This week it was Shantou, China for old Wayne Kerr. Gecko soup, Chinese wine, dinner with an old flame, and a need to buy a bit of fish were on the agenda. Here are few pics.


^ Shantou, China – about a 6 beer (3 hr) flight from Bangkok and just a stones throw from Macau should you be up for a bit of a flutter  :Smile: 


^ Shantou Airport - first airport I have ever visited where one can buy vibrators and porn magazines in most of the shops. Like most airports in China, Viagra and aphrodisiacs are popular items for sale at Shantou Airport  :Smile: 


^ First stop was to see a man about some fish – was looking to buy some fish and shrimp from this 1,600 hectare farm in Shantou 


^ The farms go on as far as the eye can see


^ With 1 billion people to feed farms like this are pretty common sights along China’s coast – but the Chinese being Chinese, they are always looking to slice as much profit out the fish and shrimp as they can via export - this is where old Wayne Kerr fits in  :Very Happy: . 

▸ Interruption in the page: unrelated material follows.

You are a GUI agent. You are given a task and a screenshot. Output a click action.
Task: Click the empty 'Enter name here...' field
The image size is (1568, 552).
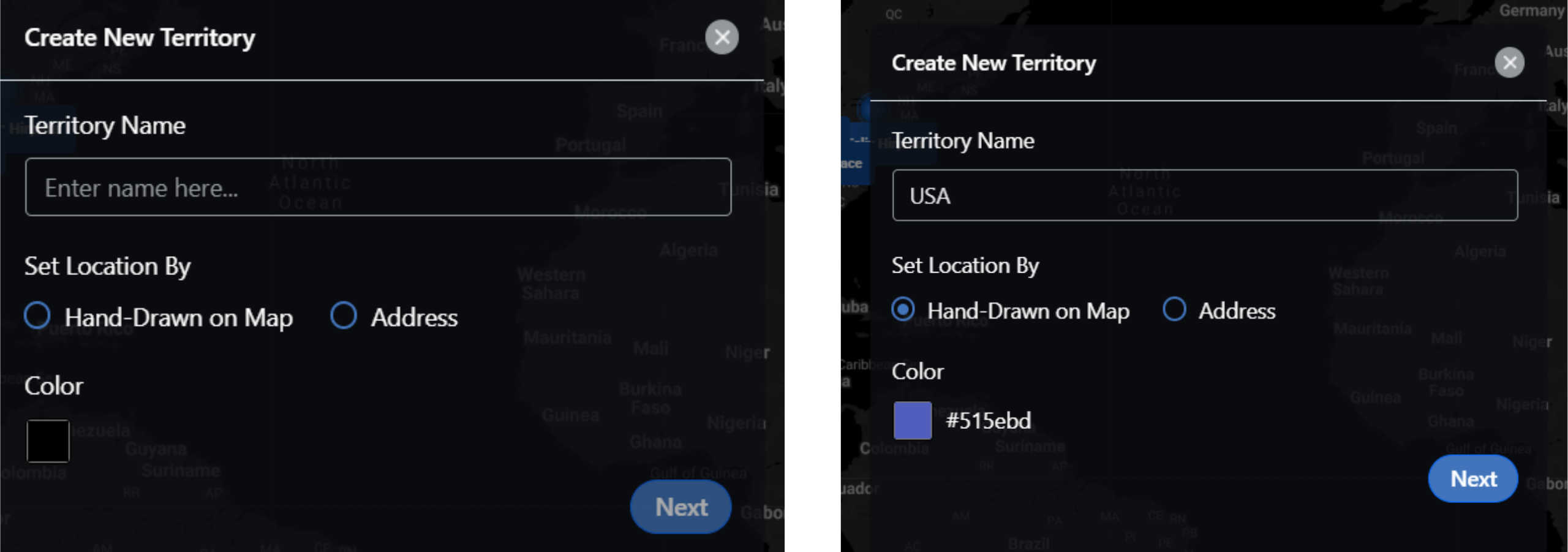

Anyway, like most places in Asia, doing business with the locals usually involves spending some time at a temple. First stop was the farm’s temple to make merit and get to know the farm manager.


^ Merit-making at the temple

Some scenes from inside the temple














^ Loved this - Wayne Jnr just told me wants a tattoo of this on his shoulder  :Surprised: 


^ These tigers looked great - for some reason these and the dragons below reminded of that old TV show "Monkey Magic"  :Very Happy: .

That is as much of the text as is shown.